Source data ->
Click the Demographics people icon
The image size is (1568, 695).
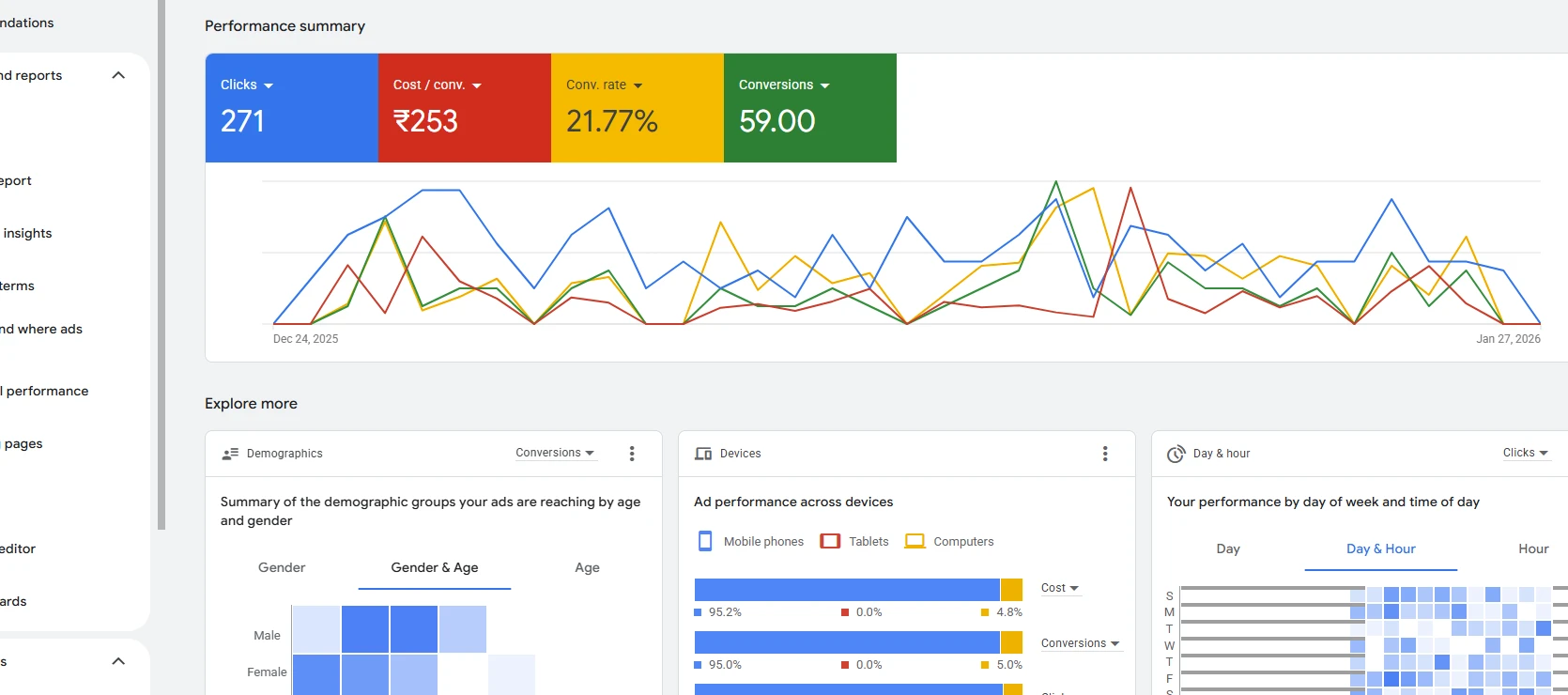coord(230,454)
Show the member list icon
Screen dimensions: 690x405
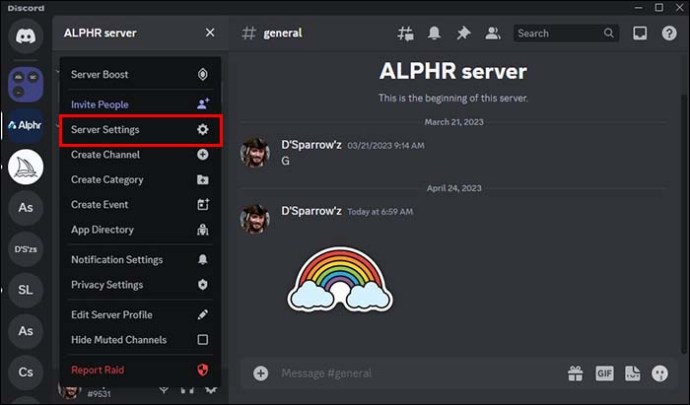tap(492, 33)
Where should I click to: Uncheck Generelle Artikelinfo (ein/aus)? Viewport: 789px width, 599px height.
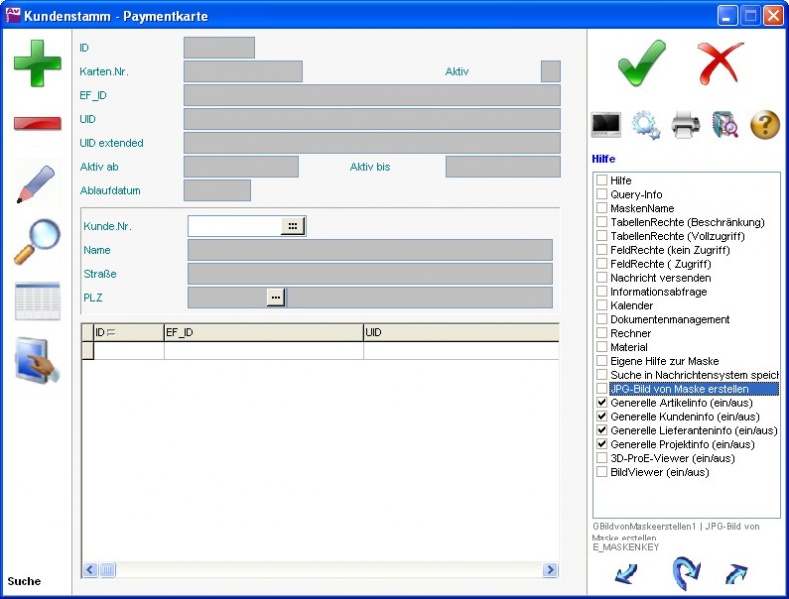[x=602, y=403]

Task item -> Say how many lines in the records hold the word "icon", giving the number by itself.

Solution for this problem -> 2